The Commonwealth-State Housing Agreement was struck in 1945, immediately after the war, with the main aim of overcoming housing shortages and assisting low and moderate income households. It has been renegotiated on several occasions, most recently in 1989, and has served this country well in terms of providing well-targeted assistance to housing needs. This current agreement, according to the Australian Council of Social Service, National Shelter, the ACT Council of Social Service and many other community organisations, has been the most successful in regard to the outcomes for low to moderate income earners. The agreement was renegotiated in 1989 with the intent of improving the financing arrangements under the agreement and introducing new joint planning and user rights provisions.

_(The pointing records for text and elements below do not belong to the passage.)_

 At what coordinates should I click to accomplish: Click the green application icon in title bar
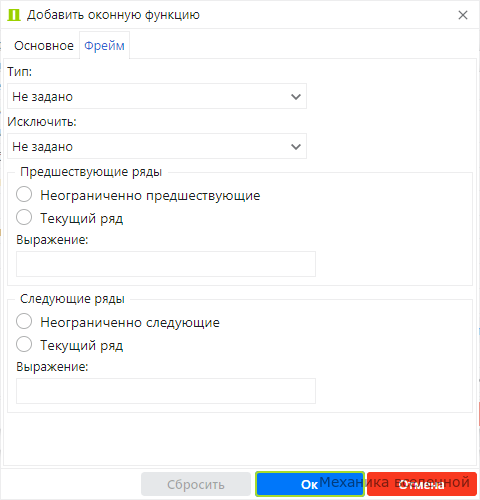coord(14,15)
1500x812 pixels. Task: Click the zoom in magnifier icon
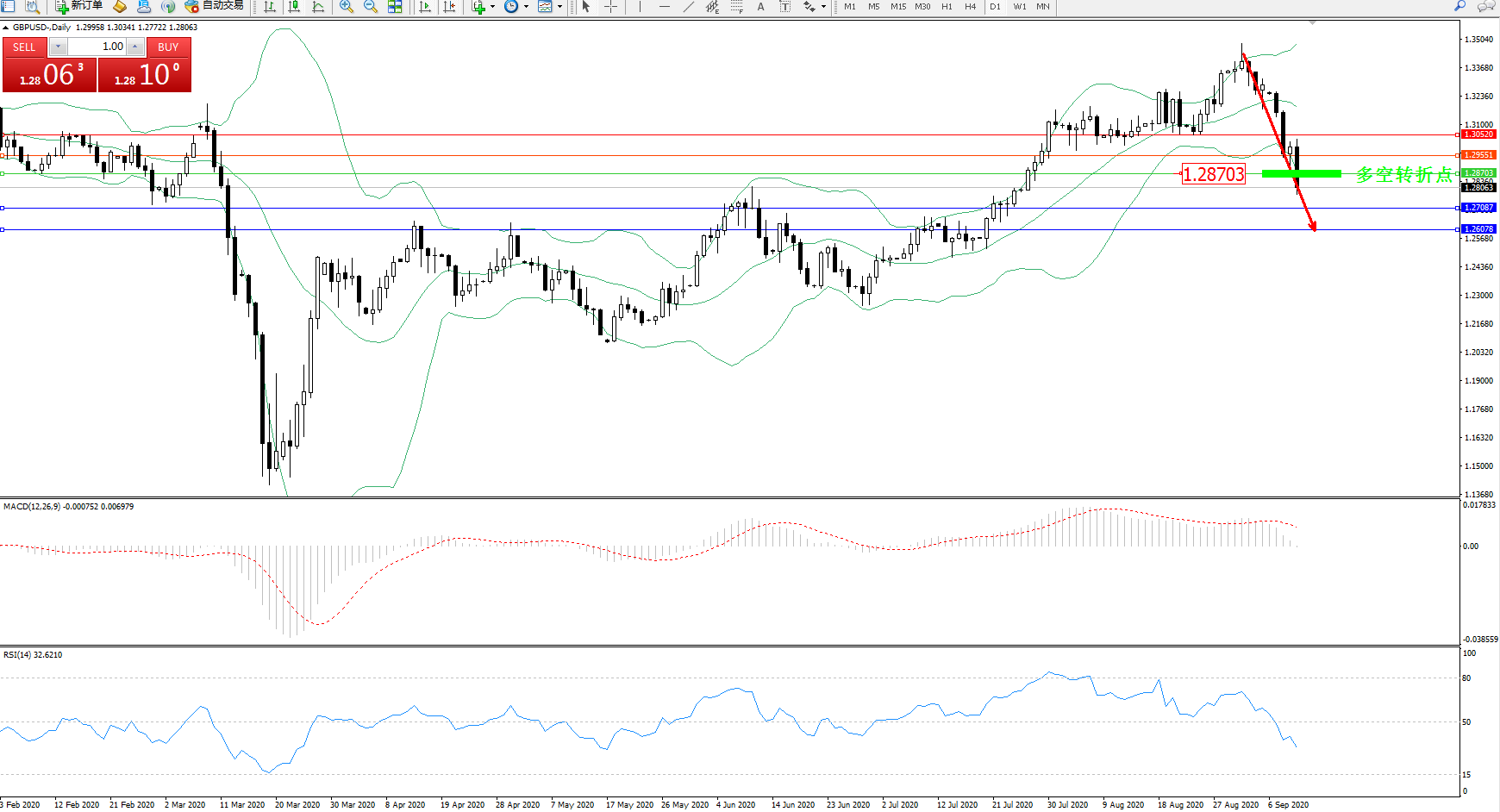(347, 7)
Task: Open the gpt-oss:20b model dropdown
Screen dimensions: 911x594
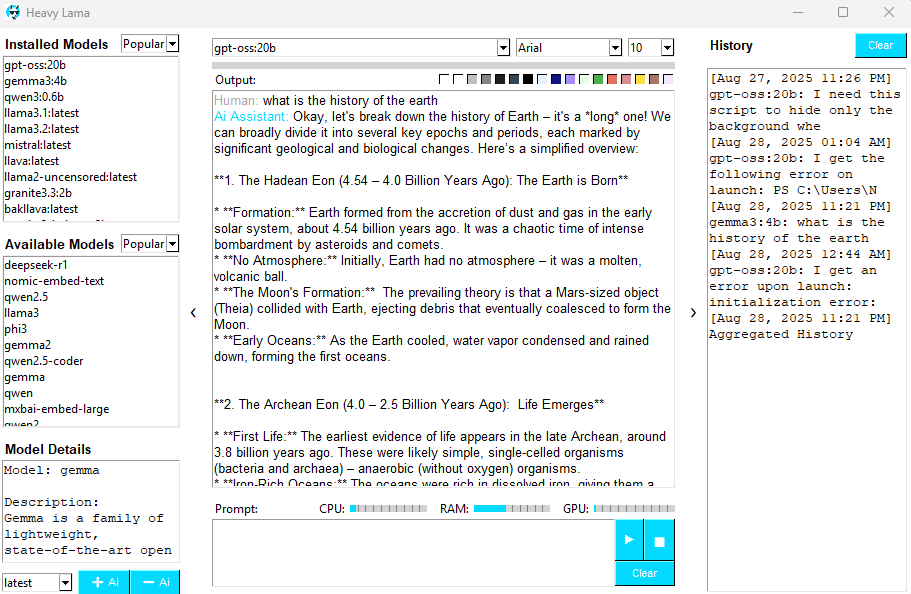Action: (x=503, y=48)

The 1989 national housing policy review found that most States were not meeting their matching arrangements with real funds, but using loans instead. Under these circumstances, the States were using Commonwealth-State housing assistance funds to repay loans and were not building on purchasing new public housing stock. The 1989 agreement provides all grant funds for housing assistance, primarily for public rental housing, and is a long-term strategy for meeting the housing needs of low to moderate income households in Australia, including the ACT. The agreement also includes provisions for a joint Commonwealth-State planning process, and provisions to improve the rights of all applicants and recipients of assistance under the agreement to have decisions affecting them reviewed. This renegotiation in 1989 was a recognition that, although the States have been provided with specific funding for housing since 1945, not all States were living up to that responsibility. How, then, can the Federal Government now talk about walking away from this agreement in part or in whole?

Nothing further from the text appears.